Buy second hand! It's much easier to wear a $1000 coat to a bar knowing you only paid $125 for it!


This is how I feel about my fursuit. The thing should just about be kept in a humidity controlled display cabinet.


Imo wool trousers are more comfortable than jeans. It's like wearing pyjamas.


A good fit and quality fabric make a lot of difference. Granted, sweatpants and a hoodie are still more comfortable.


A suit that (sic) suits your morphology and isn't made on the cheap is very comfortable.


get it tailored and report back :)


I have bought a number of tailored suits, albeit never bespoke.
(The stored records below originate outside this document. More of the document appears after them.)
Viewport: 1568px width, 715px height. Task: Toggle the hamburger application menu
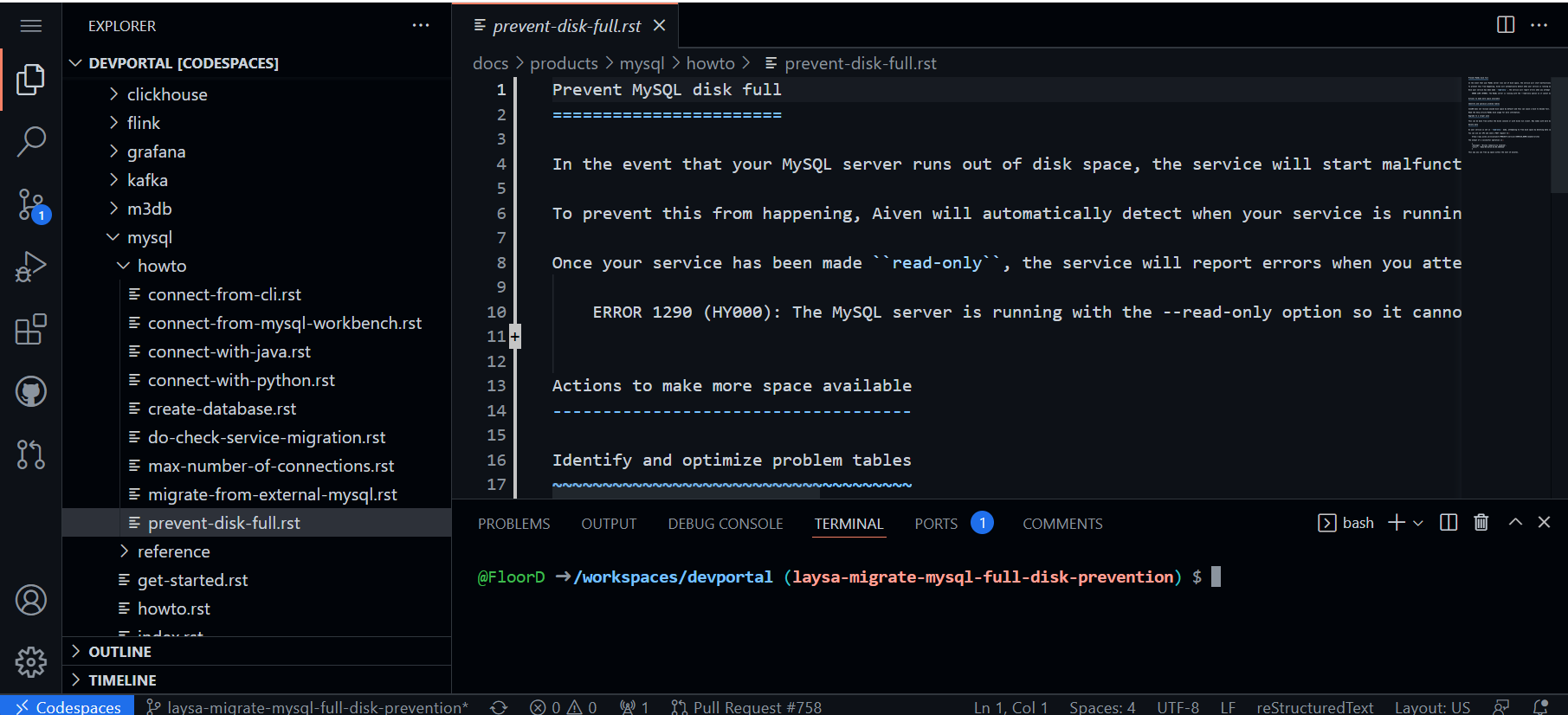pyautogui.click(x=31, y=26)
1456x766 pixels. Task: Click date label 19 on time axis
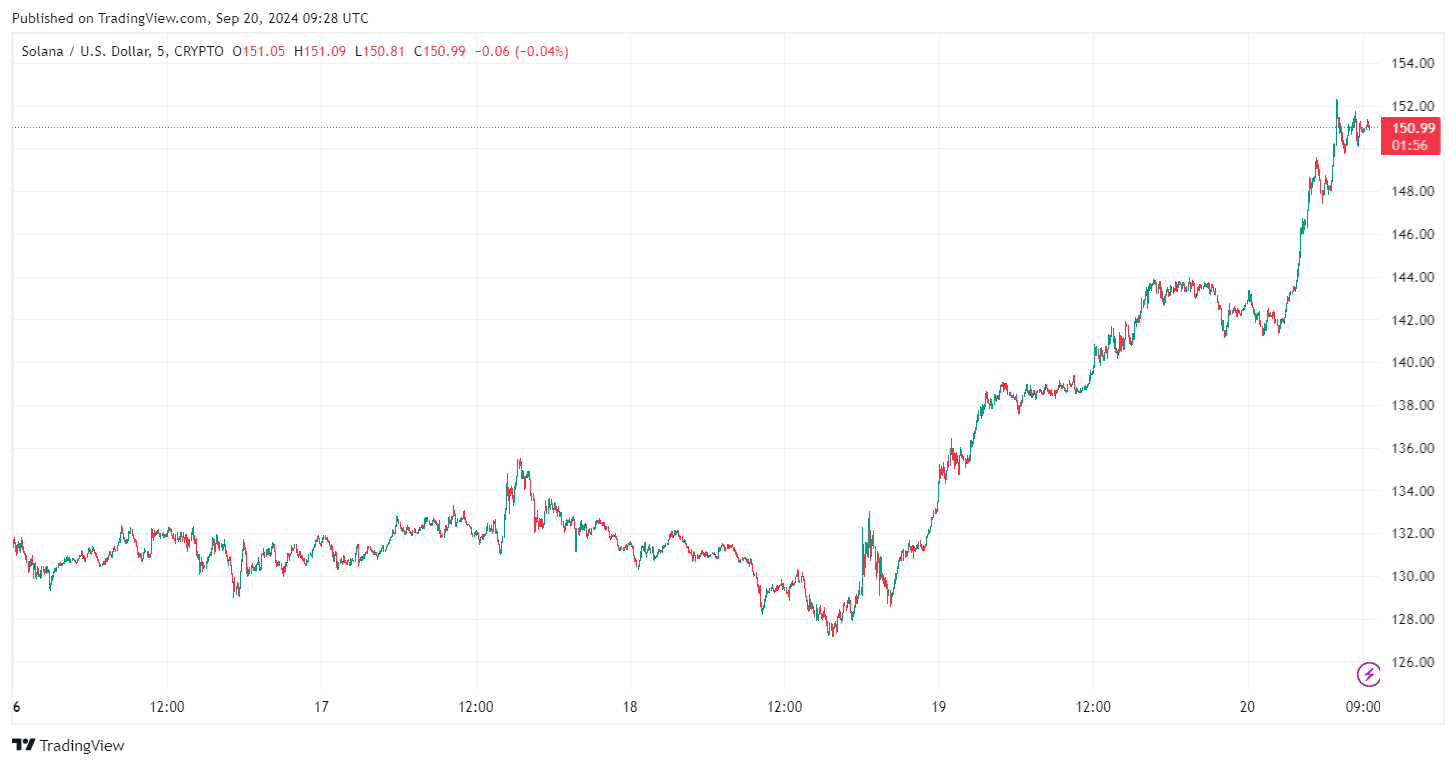tap(938, 707)
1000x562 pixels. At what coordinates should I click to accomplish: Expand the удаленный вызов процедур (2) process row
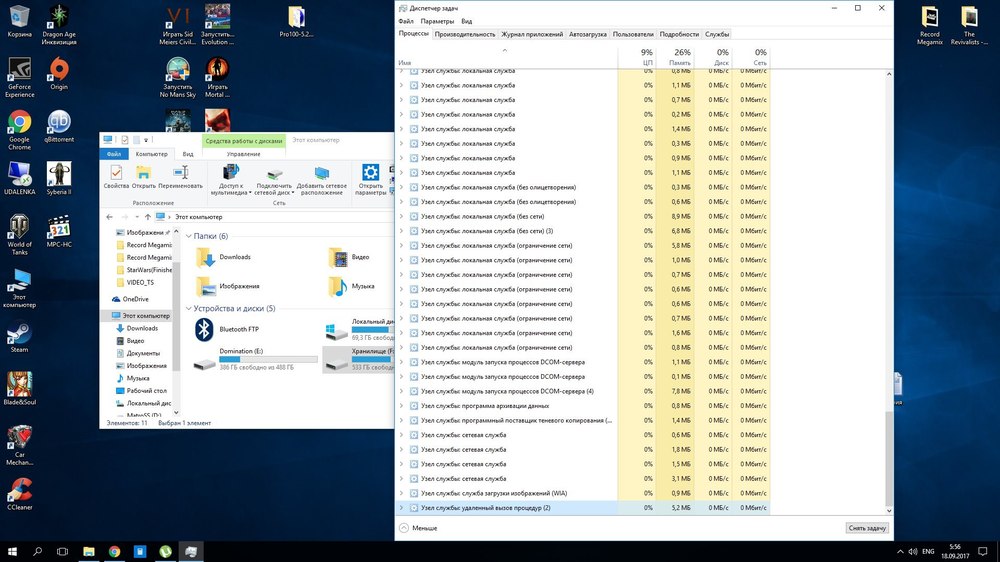(x=402, y=508)
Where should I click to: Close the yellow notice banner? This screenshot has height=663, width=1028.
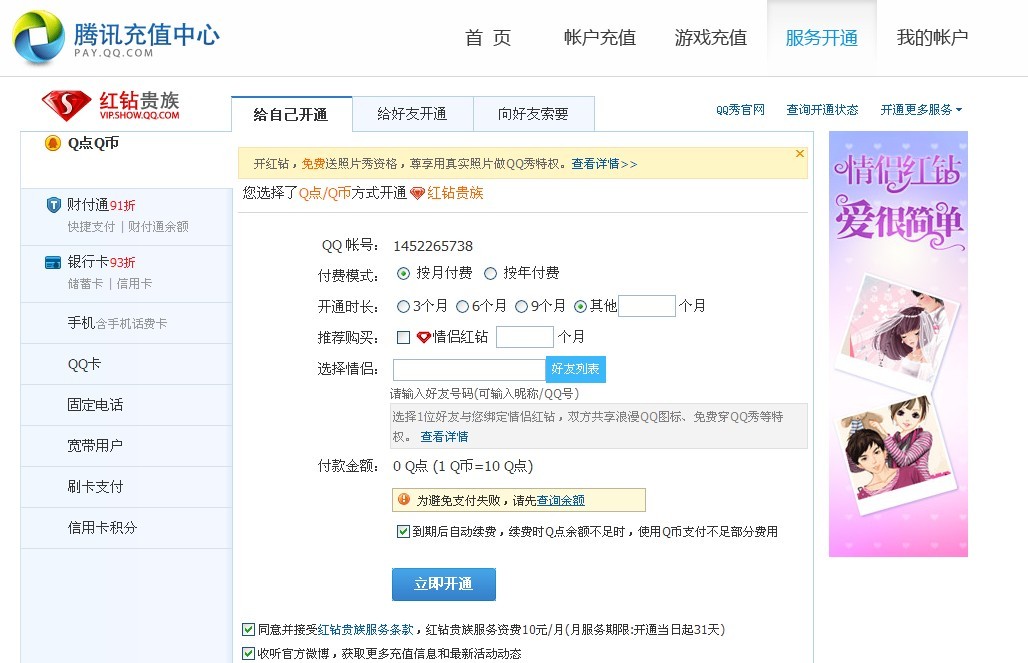click(x=799, y=154)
Fitted worse than off-the-rack. I figured you need to keep adjusting the measurement at your tailor until you find the perfect fit, which is too much effort for me.

Or find an outstanding professional, which is just too expensive.


Ah yes, The Atlantic’s classic house style: 4,000 words of elegantly crafted prose designed to ensure that its upper-middle-class readership never has to grapple with the actual implications of their worldview losing ground. When meaningful left-wing political movements take a hit, we get long-form thought experiments about ‘new ideas in urbanism’ or ‘reassessing the Roman Empire’s fall’—anything but a serious analysis of why their side just lost.

The Atlantic doesn’t exist to challenge assumptions; it exists to soothe its audience with the sense that they’re still engaged in high-level intellectual discourse, even as real political momentum moves elsewhere. If an idea can be captured in a 20-minute TED Talk or a 5,000-word piece that doesn’t threaten a Netflix subscription, it’s safe to discuss. If it suggests that power or money might shift in ways they don’t like—well, then, let’s talk about stoicism or AI ethics instead.


Could you please stop posting unsubstantive comments and flamebait? You've unfortunately been doing it repeatedly. It's not what this site is for, and destroys what it is for.

If you wouldn't mind reviewing https://news.ycombinator.com/newsguidelines.html and taking the intended spirit of the site more to heart, we'd be grateful.


The title is a spin on “the wonderful ice cream suit” by Ray Bradbury, which similarly had transformative effects on its wearers.

https://www.saturdayeveningpost.com/wp-content/uploads/satev...



I took it as a reference to The Man in the Gray Flannel Suit.


I recommend The Man in the Thick Lead Suit by Daniel Lang (1954). About the US atomic program, written before people got all uptight about radiation.